To implement smoke of any kind...

  1. you need to use very BIG textured particles with "smoky"/"cloudy" texture. If you google "smoke particle texture" on google images, you'll see what I'm talking about.
  2. Those "big" particles cannot be normally drawn using point sprites (because it can be bigger than screen at close distance) and require "billboards". Billboard is a square that always faces camera.
  3. Ideally color channel of smoke texture should be completely white (so you can color individual particles using vertex color), and "smoke" should be painted on alpha.
  4. Smoke particles should be sorted by depth when you draw them and should be rendered from farthest to nearest (from camera). Insertion sort algorithm works well with "partially sorted" data.
  5. Smoke particles should be rendered with depth write disabled (glDepthMask(0), if I remember correctly)
  6. Smoke particles should use glBlendFunc(GL_SRC_ALPHA, GL_INV_SRC_ALPHA) blending.
  7. However, if there's flame within smoke, flame should use glBlendFunc(GL_SRC_ALPHA, GL_ONE). Flame particles should be either intermixed with (i.e. sorted by depth along with them), or drawn after the smoke (if it uses separate particle system).
  8. To make smoke realistic, assign small initial velocity to all particles, slowly increase their size with time, and make them become more transparent. When particles become completely transparent, remove them from particle system.
  9. When drawing semi-transparent alpha blended surface, enable alpha-test and cut off pixels with alpha==0. This will speed up rendering. (Important, because you can kill framerate with too many smoke particles even on decent hardware)
  10. using many billboard smoke particles can be expensive especially if they're very close, so if you want to fill large area with this smoke and particles are going to be large and float at eye level, covering entire screen area with semi-transparent surfaces multiple times, you might want to research some other volumetric fog technology.
  11. Do not move individual particles using matrices. Do not draw one particle per call. Draw them all in one go, this will be much faster.

OTHER TIPS

If you're not using them already, you should draw with glDrawArrays, which takes an array of points, for example, and draws everything with just one function call. It's much faster than the immediate drawing API (glBegin and glEnd). You may set it up like this:

float points[100][3];
int pointsCount = 0;
glEnableClientState(GL_VERTEX_ARRAY);
glVertexPointer(3, GL_FLOAT, 3 * sizeof(float), points);

Then, each time the object "produces" a dot (say, every frame), you may add its position to the array:

points[pointsCount][0] = object.x;
points[pointsCount][1] = object.y;
points[pointsCount][2] = object.z;
pointsCount++;

And then, draw them like this:

glDrawArrays(GL_POINTS, 0, pointsCount);

Of course, you must do something when the array fills up, but you get the idea.

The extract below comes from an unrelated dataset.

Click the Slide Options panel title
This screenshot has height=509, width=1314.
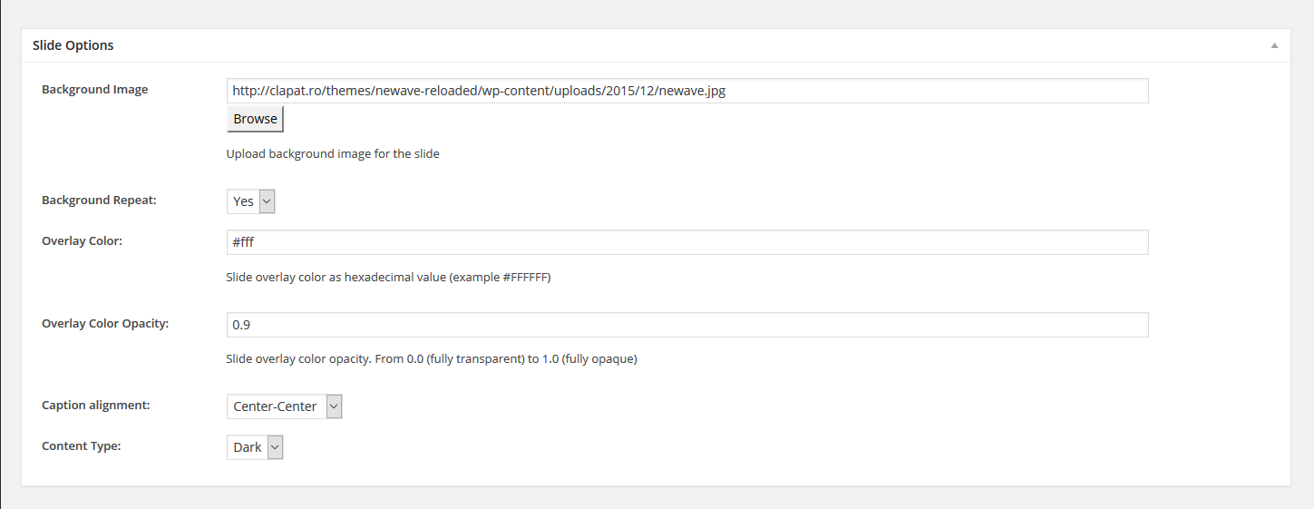pos(73,45)
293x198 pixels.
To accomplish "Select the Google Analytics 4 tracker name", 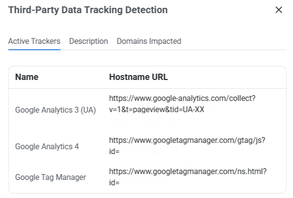I will [x=47, y=146].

There's also VBOs, which can increase speed even more, but are a more advanced feature.

EDIT: Yes, you should redraw everything with this method. I'd say it won't still hamper performance for quite a bit more points than glBegin/End. According to answers here, you should be able to resize the buffer with glBufferData, but may have to store the current data on your array and transfer it back once you resize it.

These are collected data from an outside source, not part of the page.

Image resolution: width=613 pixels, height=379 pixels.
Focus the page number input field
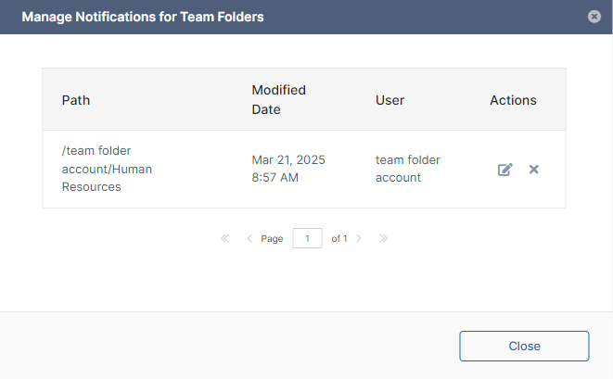click(x=307, y=238)
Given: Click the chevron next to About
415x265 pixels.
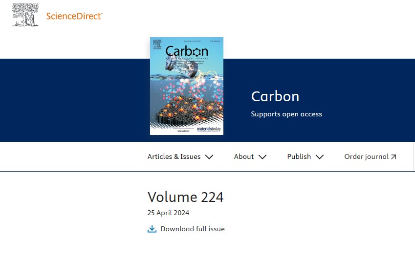Looking at the screenshot, I should click(262, 157).
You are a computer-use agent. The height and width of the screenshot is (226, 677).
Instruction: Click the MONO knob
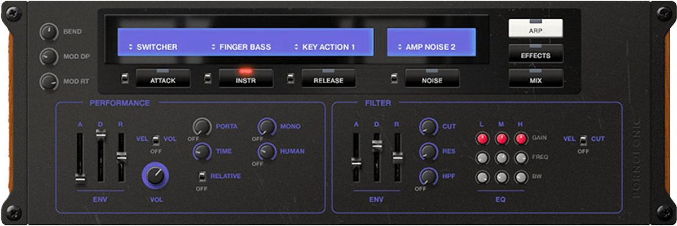click(267, 127)
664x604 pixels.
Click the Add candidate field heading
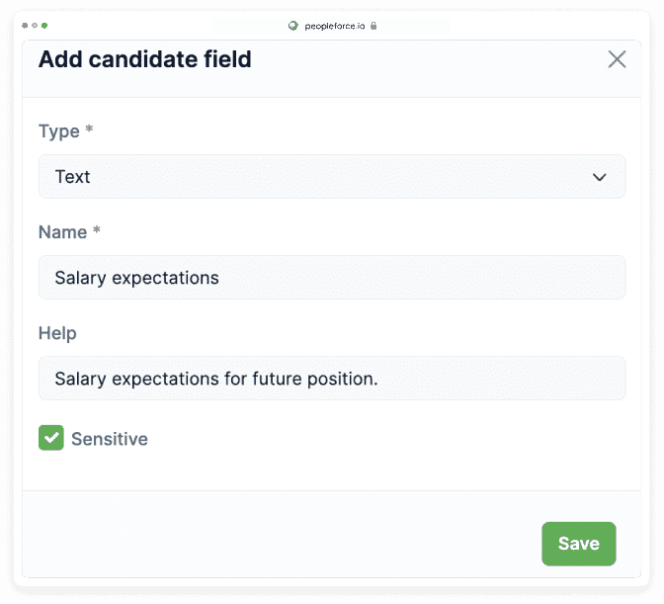coord(145,59)
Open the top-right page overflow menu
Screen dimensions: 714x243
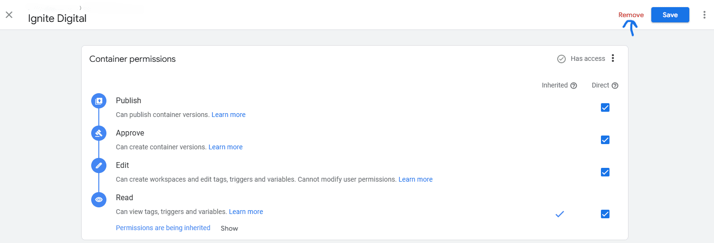tap(704, 15)
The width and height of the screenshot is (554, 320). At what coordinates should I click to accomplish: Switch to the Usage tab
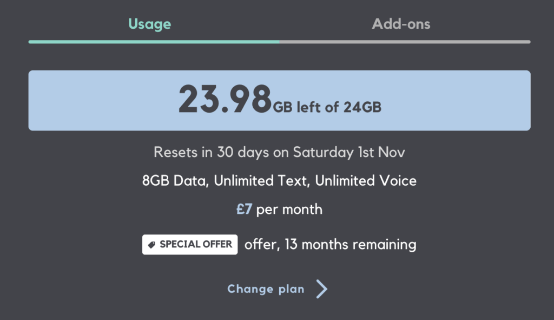(149, 24)
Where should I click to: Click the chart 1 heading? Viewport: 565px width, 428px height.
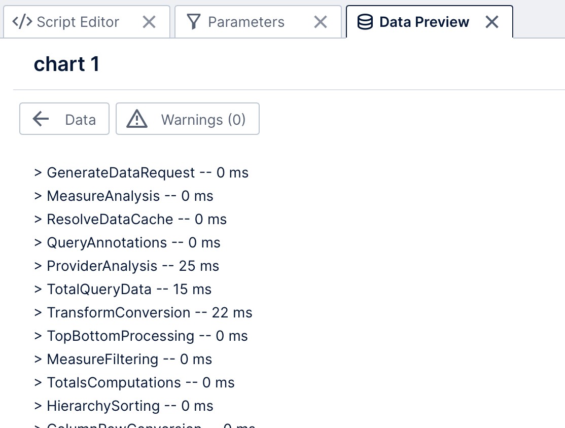(x=66, y=64)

Yes, most games work by erasing the screen and redrawing it every frame. However, it might be possible to do MUCH less work per frame, too. Is there anything else on the screen besides the trail? How long should this trail be? Does it have to stay constant-length across time (as opposed to fading out over time much like a mouse trail)?

If you can afford to fade-away your trail, you can use buffer feedback. This technique renders a semi transparent quad over the screen (or object + trail) in question which has the effect of fading away the furthest part of the tail to the background color. The object is then drawn at the new position, creating the brightest part of the tail again. This is a fairly common demo/visualization effect and can create really great looking tails with very little per-frame drawing overheads.

This is perhaps not exactly what you need (I wrote this before you clarified your need as a comment to @SigTerm's answer), but I'm going to leave it here because someone else might need this sort of "trail".